Stocks slide amid subprime concerns
Regional bourses open sharply lower following Wall Street’s steep decline.

The injections enable commercial banks to borrow from the central bank amid fears of a credit freeze linked to the US subprime market.
European slide
The ECB credits, which are in the form of loans, have come to more than the amount injected shortly after the September 11, 2001 attacks in the US, which shook global financial markets.
The US Federal Reserve also added a larger-than-normal $24bn in temporary reserves to the US banking system.
European stocks fell on Friday, surrendering what was left of gains made in 2007.
Banking shares were badly hit, with the Royal Bank of Scotland down 4.5 per cent, Barclays down 5 per cent, ABN AMRO dropping 7 percent, and Credit Suisse falling 4 percent.
At 11:11 GMT, the pan-European FTSEurofirst 300 index was down 2.9 percent at 1,481.84 points, its biggest one-day slide since May 2003.

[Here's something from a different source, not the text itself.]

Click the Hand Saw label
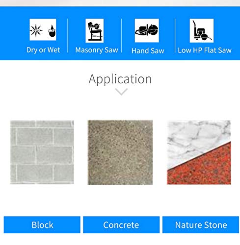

Australia’s benchmark S&P/ASX 200 dropped 2.8 per cent at 5,991.6, having been as low as 5,982.5 earlier in the session.
Frozen funds
The plunge came after the Dow Jones industrial average fell 387.18, or 2.83 per cent, to 13,270.68 in New York on Thursday.

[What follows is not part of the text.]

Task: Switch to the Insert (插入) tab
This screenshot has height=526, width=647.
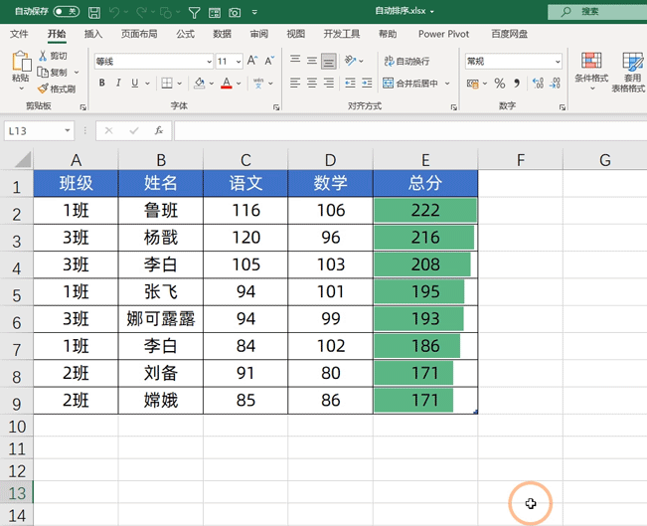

The fall was precipitated by an announcement by French bank BNP Paribas that it was freezing three funds it had in invested in US subprime mortgages.
BNP’s disclosure came less than 10 days after DWS, the mutual funds arm of Deutsche Bank, the second-biggest bank in the eurozone, said it would not be affected by activities in the subprime market.
Subprime mortgages are the most risky property loans, often offered to people who experiencing payment difficulties or those with a poor credit record.
Several major US companies have announced losses from exposure to subprime loans over the past months.